Administration and Professional Conduct
- There needs to be understanding of how the parish registers are kept and how other parish information is recorded.
- Time needs to be set aside to discuss how personal records are best kept – of people, catechetical material, liturgical material, personal reading, intercession promised.
- Correspondence on behalf of the parish should be dealt with as soon as possible – letters answered promptly, bills paid immediately.
- There should be agreement about standards of punctuality, availability, visibility (dress), loyalty and confidentiality.
Parochial Church Council
- There should be agreement about what meetings of the PCC and its committees and working parties the curate is expected to attend and the nature of the contribution expected.

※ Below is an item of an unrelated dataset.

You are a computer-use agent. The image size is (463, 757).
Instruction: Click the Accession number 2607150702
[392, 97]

- The arrangement for payment of working expenses and for repairs and decoration of the curate’s housing need to be stated and known by the clergy and the officers of the PCC.
- A minister’s manner of life should be one of Christian integrity. This will embrace both conduct (courtesy, honesty, financial probity) and personal and professional relationships.

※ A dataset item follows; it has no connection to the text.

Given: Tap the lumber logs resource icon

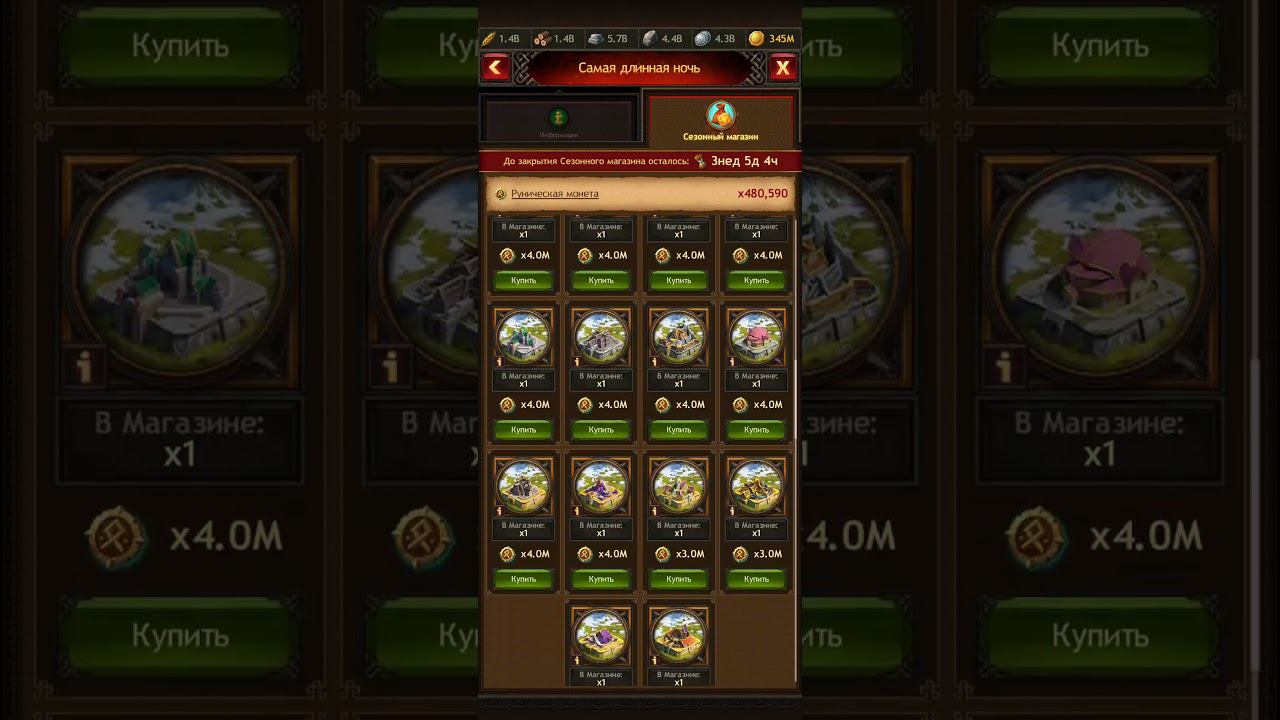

- It is the incumbent’s responsibility to make sure that the curate should have
- a day off each week
- the annual holiday entitlement for stipendiaries which is six weeks, including 6 Sundays.
- There should be time:
- for family and friends
- for reading and academic work
- for other interests.
- There needs to be clarity about if and how far the curate’s and the incumbent’s households are expected to be involved in their ministry.

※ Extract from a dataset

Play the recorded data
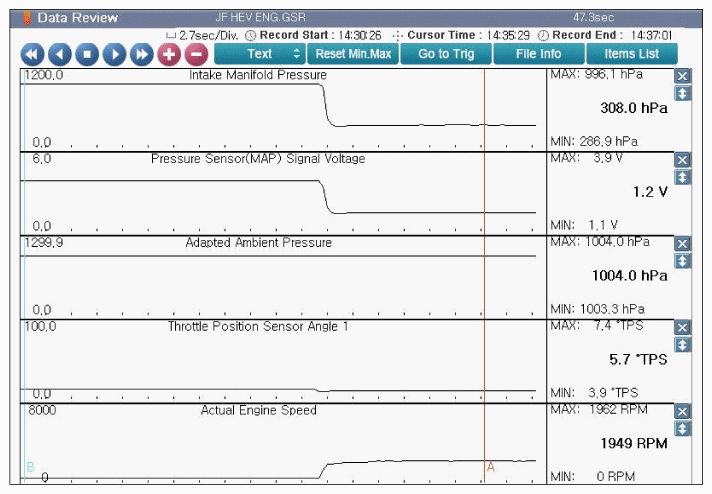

3. Post Ordination Training
The primary locus of Post Ordination Training is in the parish with the training incumbent. However, this training is given a broader perspective by the training course delivered in the episcopal areas, which includes a triennial diocesan residential conference. The principles and expectations of POT are outlined the booklet Post Ordination Training in the Diocese of London. Those who in the first three years of ordination and licensing are expected to participate in the programme that is made available. In some episcopal areas Continuing Formation, a voluntary programme of support and training, is offered to those who continue as curates or assistant staff.
4. Termination of a Curate’s Appointment
Curates must give three months’ notice in writing to the Area Bishop and to the Incumbent, if they intend to relinquish their cure.
A mutual agreement between the Incumbent and the Curate that the Curate should leave the parish has to be sanctioned by the Area Bishop. An Incumbent can dismiss a Curate by applying for and obtaining the Area Bishop’s formal permission in writing, and then giving six months’ notice to the Curate. Such permission must be drawn up by the Incumbent and sent to the Area Bishop, requesting his signature. Before signing such a document, it is the Bishop’s invariable rule to communicate personally or by letter with the Curate. The Area Bishop should be consulted before any action is taken.